Tugas: Kutip semua entri di bawah ini baris demi baris tanpa mengubah satu kata pun. Jangan sertakan gambarnya dalam jawaban.

(Entri dari kumpulan data)

_ _ _ _

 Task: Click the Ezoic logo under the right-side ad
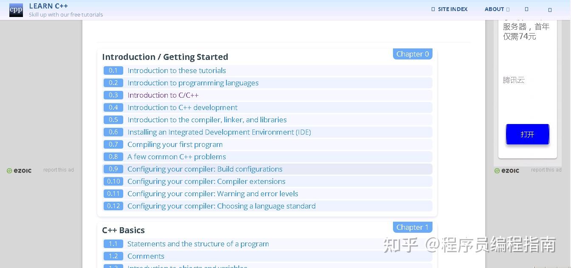pyautogui.click(x=506, y=170)
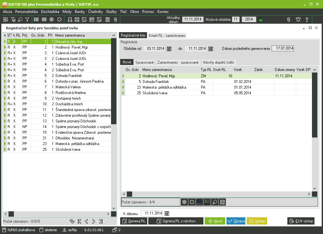
Task: Click the magnifier search icon in main toolbar
Action: tap(20, 20)
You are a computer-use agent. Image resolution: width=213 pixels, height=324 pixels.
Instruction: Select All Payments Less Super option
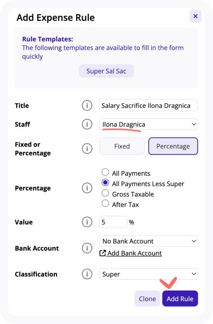105,183
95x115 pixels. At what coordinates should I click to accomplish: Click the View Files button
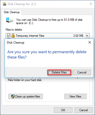(75, 96)
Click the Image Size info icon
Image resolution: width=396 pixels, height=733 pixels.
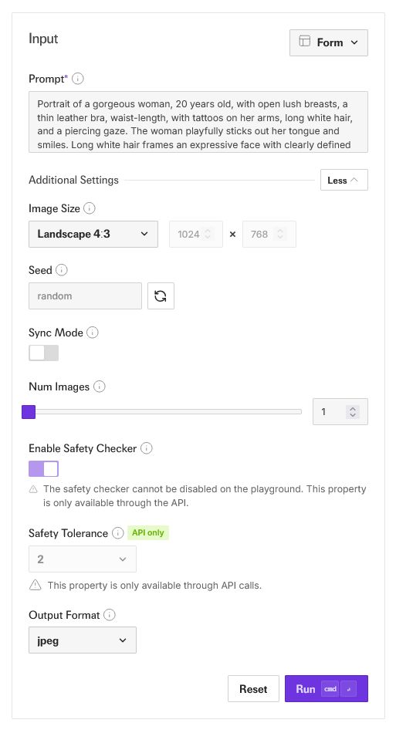click(x=90, y=208)
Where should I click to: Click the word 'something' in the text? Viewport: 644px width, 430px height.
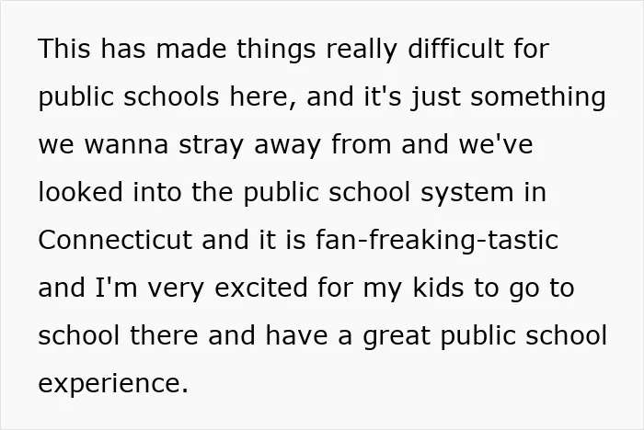tap(537, 97)
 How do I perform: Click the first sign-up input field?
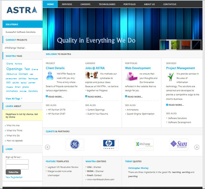click(x=17, y=162)
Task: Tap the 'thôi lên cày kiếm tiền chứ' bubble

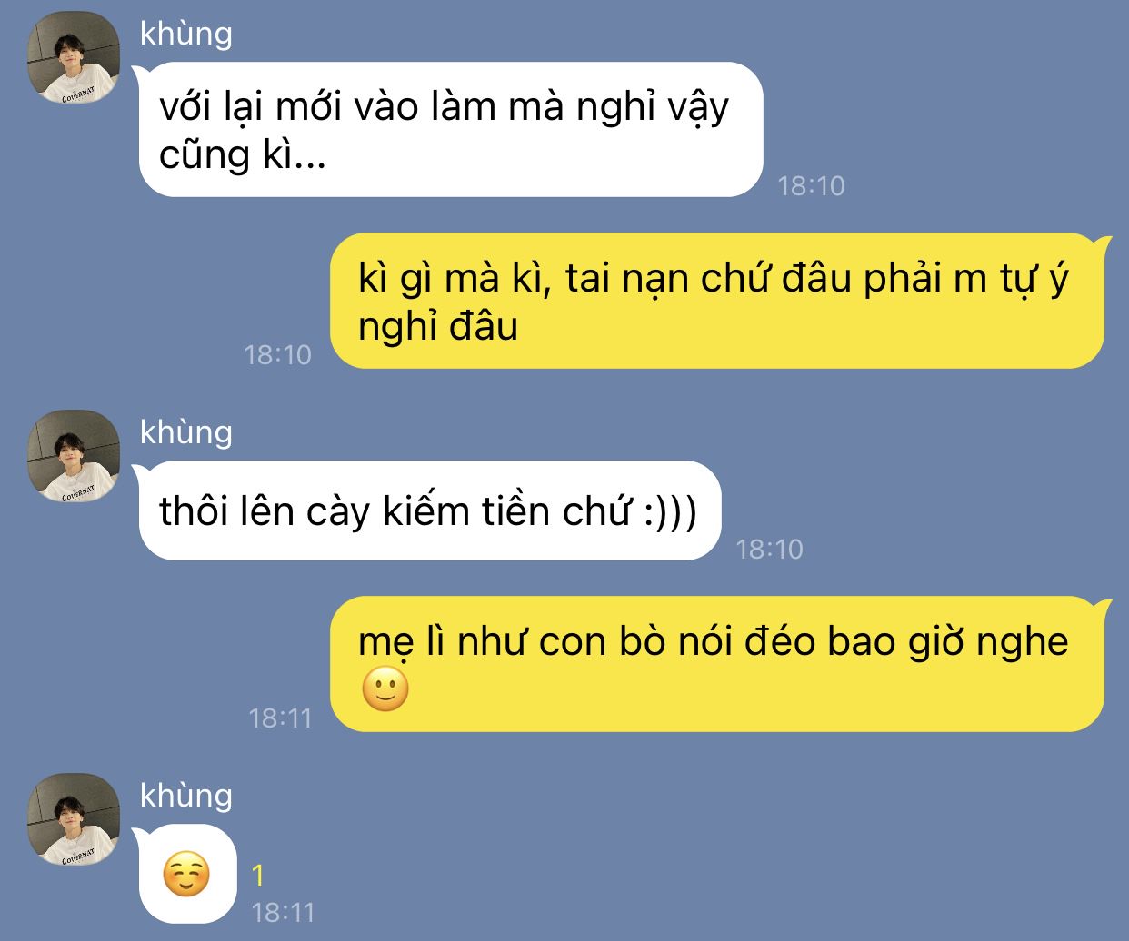Action: click(429, 510)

_ _ _ _

Hasil Latihan:
 Task: Click the Ezoic logo under the right-side ad
pyautogui.click(x=506, y=170)
Task: Click the magnifier search icon in main toolbar
Action: tap(20, 20)
You are a computer-use agent. Image resolution: width=213 pixels, height=324 pixels.
Instruction: Select All Payments Less Super option
105,183
95x115 pixels. At what coordinates should I click to accomplish: Click the View Files button
(75, 96)
Click the Image Size info icon
Image resolution: width=396 pixels, height=733 pixels.
click(x=90, y=208)
Where should I click to: Click the word 'something' in the text? Viewport: 644px width, 430px height.
tap(537, 97)
 How do I perform: Click the first sign-up input field?
click(x=17, y=162)
Task: Tap the 'thôi lên cày kiếm tiền chứ' bubble

Action: click(429, 510)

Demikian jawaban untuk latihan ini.